I am (not) a failure: Lessons learned from six failed startup attempts
Wealth, Risk, and Luck
- Many argue startup “success vs failure” is heavily constrained by whether you can afford to fail repeatedly; wealth buys more attempts.
- Counterpoints: hardship can forge relentless founders; immigrants and “grindset” are cited, but others call this survivorship bias.
- Several note that luck, timing, and existing comfort matter at least as much as effort or talent.
What Counts as Success or Failure
- Strong theme: success is subjective – money, family, health, autonomy, and integrity all appear as competing metrics.

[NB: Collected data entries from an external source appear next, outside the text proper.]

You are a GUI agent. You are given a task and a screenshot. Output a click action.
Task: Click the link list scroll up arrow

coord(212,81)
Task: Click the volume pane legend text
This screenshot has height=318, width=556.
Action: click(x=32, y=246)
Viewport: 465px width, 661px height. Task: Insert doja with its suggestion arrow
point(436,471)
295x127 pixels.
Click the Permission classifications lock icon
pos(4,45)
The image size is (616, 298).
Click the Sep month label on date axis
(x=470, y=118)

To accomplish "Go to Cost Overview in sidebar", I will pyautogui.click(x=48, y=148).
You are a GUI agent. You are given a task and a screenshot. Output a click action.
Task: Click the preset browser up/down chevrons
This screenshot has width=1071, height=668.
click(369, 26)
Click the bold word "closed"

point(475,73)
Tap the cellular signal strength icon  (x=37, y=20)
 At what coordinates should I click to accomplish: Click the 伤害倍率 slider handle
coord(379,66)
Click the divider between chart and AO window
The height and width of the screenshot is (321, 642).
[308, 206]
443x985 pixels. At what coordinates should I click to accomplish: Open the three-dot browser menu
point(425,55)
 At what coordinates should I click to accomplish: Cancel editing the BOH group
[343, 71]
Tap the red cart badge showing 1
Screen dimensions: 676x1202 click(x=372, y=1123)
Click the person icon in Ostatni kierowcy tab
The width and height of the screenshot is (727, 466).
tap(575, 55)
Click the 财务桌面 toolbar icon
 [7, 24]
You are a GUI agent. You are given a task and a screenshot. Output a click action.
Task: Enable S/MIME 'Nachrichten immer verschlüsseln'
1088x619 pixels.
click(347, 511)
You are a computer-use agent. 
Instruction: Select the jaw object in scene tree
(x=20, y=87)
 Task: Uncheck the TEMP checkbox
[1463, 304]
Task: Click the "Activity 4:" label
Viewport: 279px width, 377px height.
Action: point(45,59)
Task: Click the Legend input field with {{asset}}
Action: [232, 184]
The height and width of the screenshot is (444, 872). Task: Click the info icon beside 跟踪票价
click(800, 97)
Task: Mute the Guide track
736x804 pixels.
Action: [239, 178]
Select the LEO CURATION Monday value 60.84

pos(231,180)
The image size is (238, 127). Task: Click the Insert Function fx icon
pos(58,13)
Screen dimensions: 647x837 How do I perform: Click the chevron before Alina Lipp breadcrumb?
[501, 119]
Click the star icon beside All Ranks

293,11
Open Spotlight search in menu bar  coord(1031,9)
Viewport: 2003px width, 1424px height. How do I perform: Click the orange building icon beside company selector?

- Some see the author as a failure because the explicit goal (“successful founder”) wasn’t met; others say the person can still be a success even if ventures failed.
- Debate over whether reframing painful outcomes as “success” is healthy growth or emotional “coping.”
Startups vs Conventional Careers
- Multiple commenters claim a long, well-paid career (Big Tech, banks, insurance, CRUD work) is often financially superior and less risky than startups.
- Others emphasize the journey, learning, and autonomy as non-monetary reasons to found companies.
- Some report their main lesson: don’t start a startup; others insist not trying would be worse than failing and wondering “what if.”
Execution, Ideas, and Skills
- Repeated point: ideas were often good and later validated by other companies (ridesharing, charter platforms, Airtable-like tools), but execution, timing, and team were lacking.
- Startups are framed as a distinct skillset: sales, hiring, product–market fit, capital, and regulation — not just engineering or research.
- Several note that technical or academic excellence (e.g., PhDs) does not prepare you for business-building.
Psychology of Founding and Failure
- Founders describe burnout, impostor feelings, and loneliness, especially without co-founders or sales partners.
- Others report redefining success around personal growth and resilience: being able to fail repeatedly yet remain broadly happy.
- There’s disagreement on perseverance: some say “quit when the going gets tough,” others see persistence as essential, within reason.
Structural Barriers and Risk Pooling
- Access to networks, capital, and trustworthy co-founders is seen as a major bottleneck; many recount exploitative equity offers and flaky “idea guys.”
- Proposals surface for spreading risk across founder pools or accelerator batches so one big win partially compensates others’ failures; similar schemes are mentioned as already tried, with unclear impact.
Banking and Fraud Tangent
- A side discussion examines credit card fraud and banking: banks treat fraud as a small cost of doing business and pass costs to consumers.
- Some argue this makes large-scale technical fixes low-priority for banks despite potential societal gains.